**EXERCISE PROMPT**
Within the entries below, please retype exactly the lines starting with the line that has "Screen dimensions: 532x399" and going on through the line that has "the 'print str'", but not the pictures.

**DATASET EXTRACT**
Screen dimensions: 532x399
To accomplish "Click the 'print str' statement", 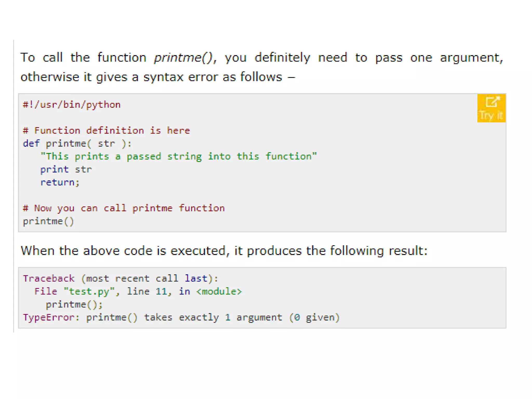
* * *
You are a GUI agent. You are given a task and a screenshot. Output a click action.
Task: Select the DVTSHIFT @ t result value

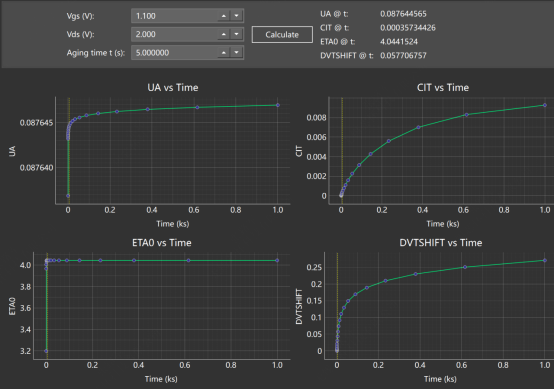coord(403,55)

**RESULT**
Screen dimensions: 532x399
To accomplish "Click the 'print str' statement", 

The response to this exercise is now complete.